How to complete this task: Would you repeat exactly the part of the listing below that runs from the line containing "Task: Click the plus icon next to New task" down to the line containing "The image size is (1565, 784).", inclusive, and nothing else?

Data provided:

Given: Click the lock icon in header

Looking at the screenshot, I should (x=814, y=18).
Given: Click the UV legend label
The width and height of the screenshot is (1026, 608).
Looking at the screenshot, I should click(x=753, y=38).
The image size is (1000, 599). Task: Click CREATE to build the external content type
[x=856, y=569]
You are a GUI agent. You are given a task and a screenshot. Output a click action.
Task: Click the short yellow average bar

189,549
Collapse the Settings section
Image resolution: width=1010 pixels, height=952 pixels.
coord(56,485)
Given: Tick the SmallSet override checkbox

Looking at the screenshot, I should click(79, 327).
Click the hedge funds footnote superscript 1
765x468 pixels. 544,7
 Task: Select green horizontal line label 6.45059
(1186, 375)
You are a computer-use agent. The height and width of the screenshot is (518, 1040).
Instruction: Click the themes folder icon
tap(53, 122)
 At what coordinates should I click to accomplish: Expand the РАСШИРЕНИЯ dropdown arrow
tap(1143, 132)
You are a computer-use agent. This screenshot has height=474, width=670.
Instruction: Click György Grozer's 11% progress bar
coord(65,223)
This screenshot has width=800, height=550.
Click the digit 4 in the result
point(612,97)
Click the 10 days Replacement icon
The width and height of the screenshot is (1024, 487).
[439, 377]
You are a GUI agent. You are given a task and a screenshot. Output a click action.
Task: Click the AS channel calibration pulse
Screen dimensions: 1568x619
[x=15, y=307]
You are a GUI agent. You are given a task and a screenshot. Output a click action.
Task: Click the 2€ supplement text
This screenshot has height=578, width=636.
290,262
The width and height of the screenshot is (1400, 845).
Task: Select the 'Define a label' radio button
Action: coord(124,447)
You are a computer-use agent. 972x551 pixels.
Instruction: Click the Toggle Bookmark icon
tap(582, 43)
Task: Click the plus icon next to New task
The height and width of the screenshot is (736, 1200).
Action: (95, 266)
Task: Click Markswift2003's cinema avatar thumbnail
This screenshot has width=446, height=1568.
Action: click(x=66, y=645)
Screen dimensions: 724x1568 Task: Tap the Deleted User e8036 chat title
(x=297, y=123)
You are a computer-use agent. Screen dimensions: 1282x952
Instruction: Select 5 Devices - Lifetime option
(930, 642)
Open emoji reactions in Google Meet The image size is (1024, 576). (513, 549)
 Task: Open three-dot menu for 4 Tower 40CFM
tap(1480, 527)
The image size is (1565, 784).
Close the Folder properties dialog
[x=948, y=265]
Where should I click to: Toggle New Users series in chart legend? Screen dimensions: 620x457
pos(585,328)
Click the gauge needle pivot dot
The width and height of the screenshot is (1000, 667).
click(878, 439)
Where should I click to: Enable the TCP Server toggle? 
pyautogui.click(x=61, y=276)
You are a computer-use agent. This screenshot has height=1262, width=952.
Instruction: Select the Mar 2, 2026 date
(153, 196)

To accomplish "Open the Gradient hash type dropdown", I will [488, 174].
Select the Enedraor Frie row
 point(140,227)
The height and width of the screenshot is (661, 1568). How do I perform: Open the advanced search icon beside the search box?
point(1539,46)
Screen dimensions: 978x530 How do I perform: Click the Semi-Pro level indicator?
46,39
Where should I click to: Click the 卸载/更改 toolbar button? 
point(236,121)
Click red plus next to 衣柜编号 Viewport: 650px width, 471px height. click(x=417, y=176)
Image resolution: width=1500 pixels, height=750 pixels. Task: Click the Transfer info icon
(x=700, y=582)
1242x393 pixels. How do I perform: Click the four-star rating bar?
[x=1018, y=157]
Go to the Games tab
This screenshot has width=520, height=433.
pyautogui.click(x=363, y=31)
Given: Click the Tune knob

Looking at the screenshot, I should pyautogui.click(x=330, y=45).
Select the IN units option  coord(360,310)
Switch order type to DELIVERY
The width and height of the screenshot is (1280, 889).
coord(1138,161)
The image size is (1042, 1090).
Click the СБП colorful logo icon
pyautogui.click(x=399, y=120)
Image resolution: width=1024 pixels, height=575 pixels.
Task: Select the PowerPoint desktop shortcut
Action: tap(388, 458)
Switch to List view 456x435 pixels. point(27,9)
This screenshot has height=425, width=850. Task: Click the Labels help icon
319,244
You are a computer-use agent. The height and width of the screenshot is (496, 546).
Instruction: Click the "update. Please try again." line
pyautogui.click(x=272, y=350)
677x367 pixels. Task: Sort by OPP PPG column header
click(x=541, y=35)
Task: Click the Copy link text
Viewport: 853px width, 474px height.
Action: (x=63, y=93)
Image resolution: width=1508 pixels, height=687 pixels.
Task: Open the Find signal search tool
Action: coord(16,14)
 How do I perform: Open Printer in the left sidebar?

Task result:
Task: Click the plus icon next to New task
The height and width of the screenshot is (736, 1200).
Action: (95, 266)
Task: Click Markswift2003's cinema avatar thumbnail
This screenshot has width=446, height=1568.
Action: click(x=66, y=645)
Screen dimensions: 724x1568 Task: Tap the Deleted User e8036 chat title
(x=297, y=123)
You are a computer-use agent. Screen dimensions: 1282x952
Instruction: Select 5 Devices - Lifetime option
(930, 642)
Open emoji reactions in Google Meet The image size is (1024, 576). (513, 549)
 Task: Open three-dot menu for 4 Tower 40CFM
tap(1480, 527)
The image size is (1565, 784).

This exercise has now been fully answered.